Le premier enseignement est qu'à l'initiative de la Commission Juncker, des efforts sont déployés pour que l'Europe intervienne là où on l'attend et ne complique pas les choses là où on ne l'attend pas, c'est-à-dire pour décider au plus près des réalités et des besoins. Je n'insisterai pas sur les exemples tels que le volume des cuves de toilettes et la taille des bananes. C'est le fameux « mieux légiférer » européen, qui a donné lieu en avril 2016 à un accord entre les trois grandes institutions bruxelloises. Cela n'a pas empêché des ratés comme le récent projet de directive sur les armes à feu, mais je retiens toutefois deux points qui nous donnent espoir : tout d'abord, ce « mieux légiférer » s'applique aussi au passé ; nous l'avions évoqué lors d'une réunion précédente de notre commission.
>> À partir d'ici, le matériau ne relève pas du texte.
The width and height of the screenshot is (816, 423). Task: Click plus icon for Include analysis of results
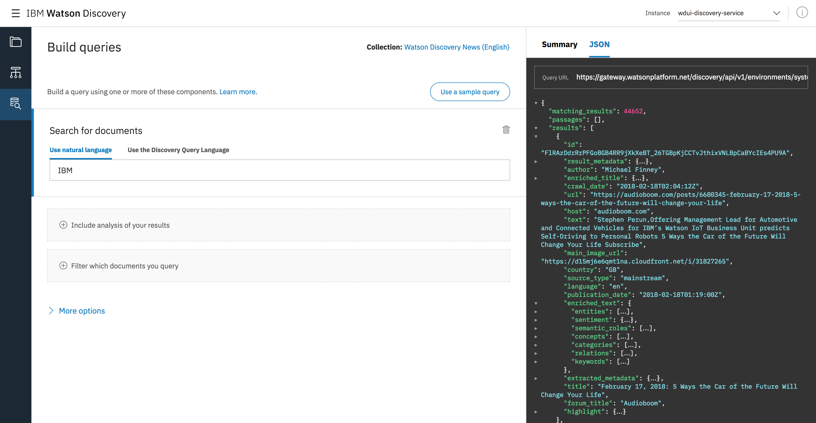pyautogui.click(x=63, y=225)
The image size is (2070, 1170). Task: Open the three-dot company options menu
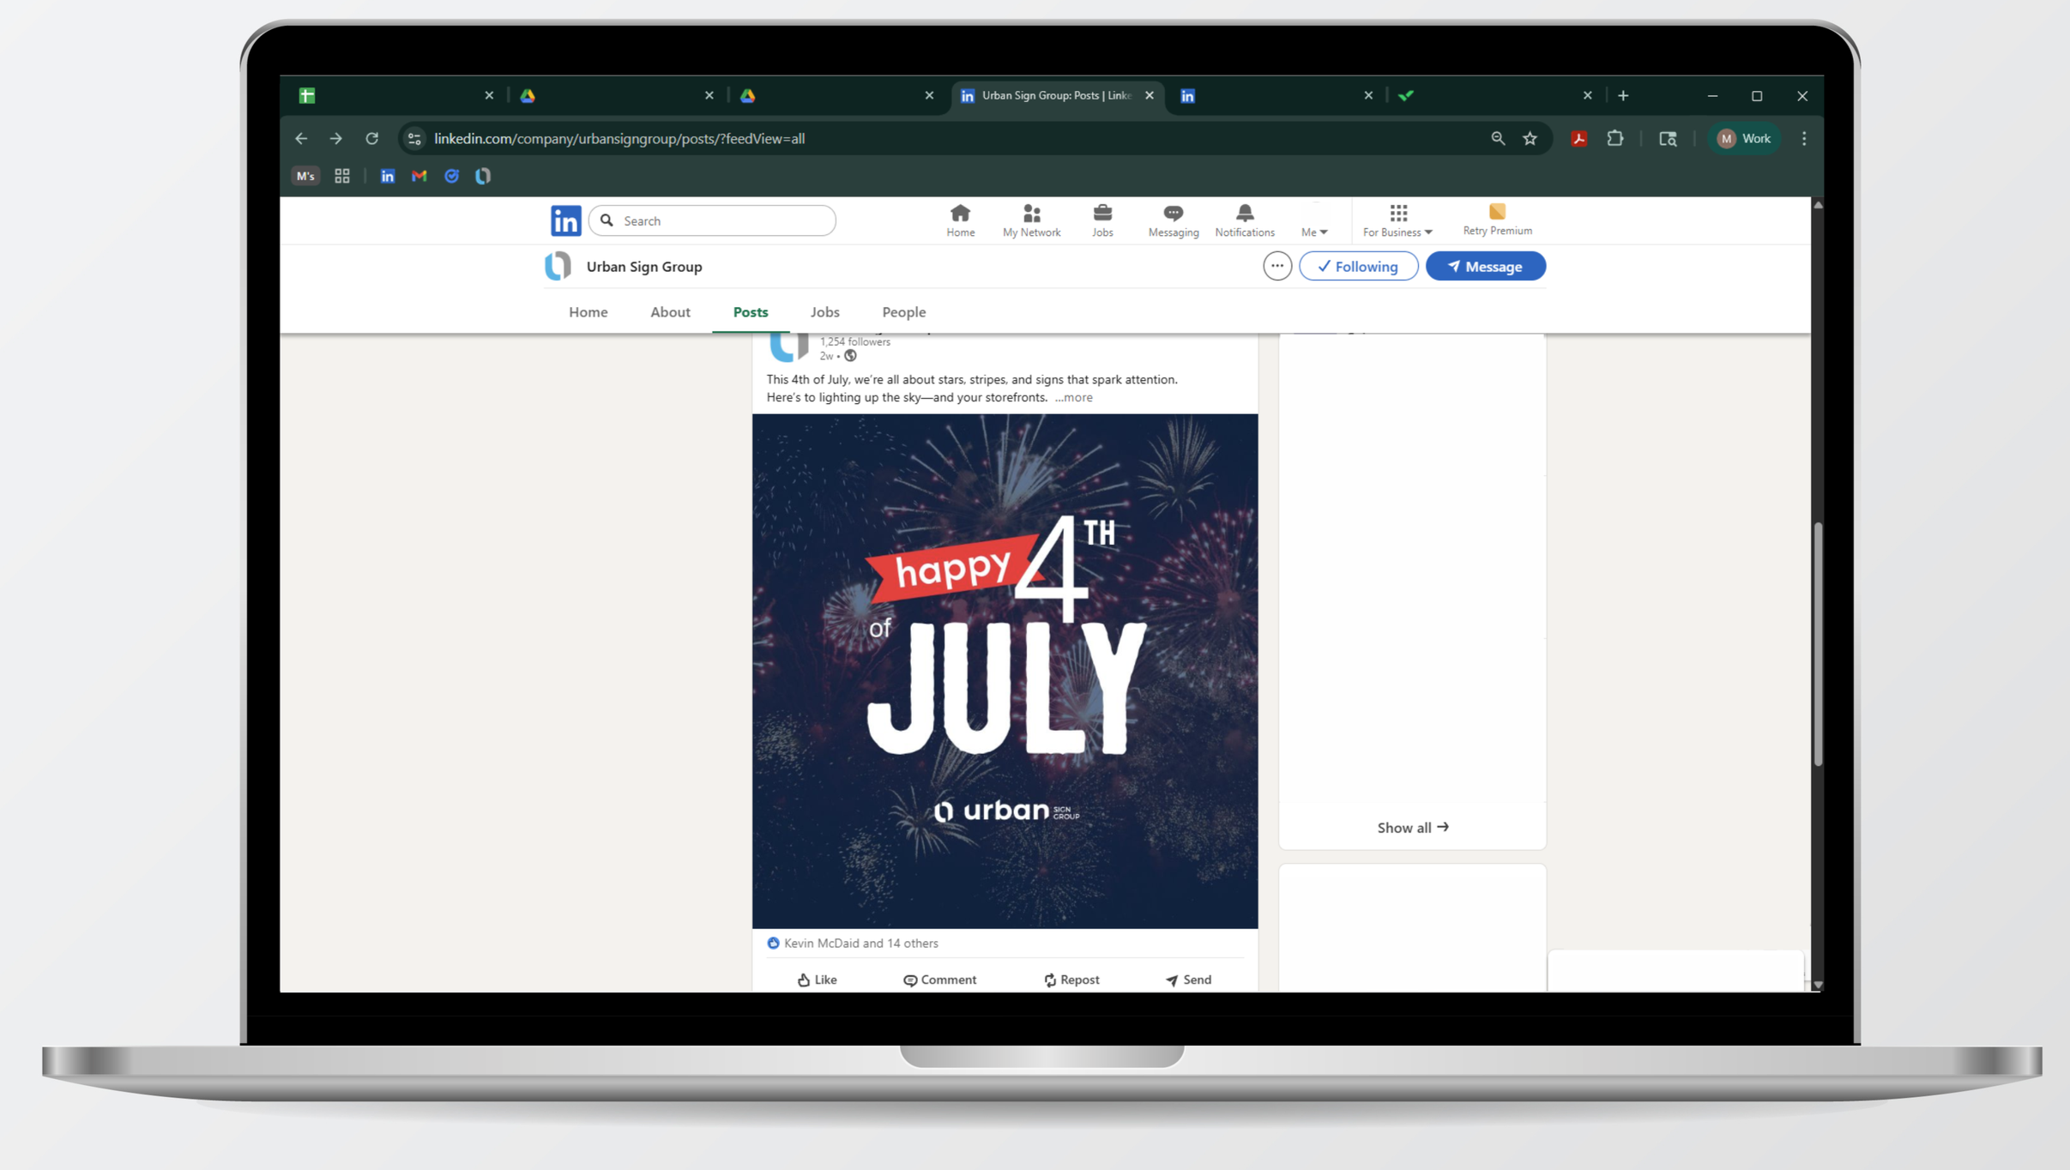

Il concerne le stock de propositions de la Commission dans lequel un grand ménage a été fait depuis deux ans et s'applique au stock de réglementations européennes inutiles ou trop complexes qui sont passées au crible de la plateforme REFIT, rénovée l'an dernier. Notre commission se souvient du texte sur le plomb dans le cristal ou du projet de directive stupide qui interdisait tout simplement l'utilisation des scanners et des IRM, car on était en présence d'un champ électromagnétique.

Ensuite, ce « mieux légiférer » ne semble pas être une simple réforme de processus administratif, mais procède d'une véritable volonté politique portée en particulier par le premier vice-président de la Commission, M. Timmermans. Il est en effet urgent de rendre plus efficace le processus normatif européen vis-à-vis des citoyens. Nous n'avons plus le temps de modifier les traités, personne n'envisage d'en écrire un nouveau, tout cela doit donc être engagé dans le cadre institutionnel existant. Nous sommes d'avis que le « mieux légiférer » combiné au meilleur respect du principe de subsidiarité et de proportionnalité posé par le traité de Lisbonne peut donner des résultats. Cela se fera notamment si la nouvelle procédure d'études d'impact inclut davantage les PME, qui sont les grandes exclues des processus de normalisation, notamment en étendant la pratique des tests PME ; si ces études s'appliquent aux actes délégués et aux actes d'exécution, qui en ont souvent le plus besoin ; si les évaluations ex post sont vraiment pratiquées ; si nos administrations nationales jouent le jeu. Or à ce jour, alors qu'on parle de « mieux légiférer » à Bruxelles et de « choc de simplification » à Paris, il serait souhaitable que les deux initiatives s'articulent.

Le deuxième enseignement concerne un aspect moins connu du processus normatif européen : de nombreuses normes européennes sont des coproductions public-privé. On pourrait presque parler d'un partenariat public-privé, ou PPP, où le maître d'ouvrage est la Commission ; les PME souffrent d'un manque de représentativité, la participation aux différents groupes de travail n'étant pas à leur portée.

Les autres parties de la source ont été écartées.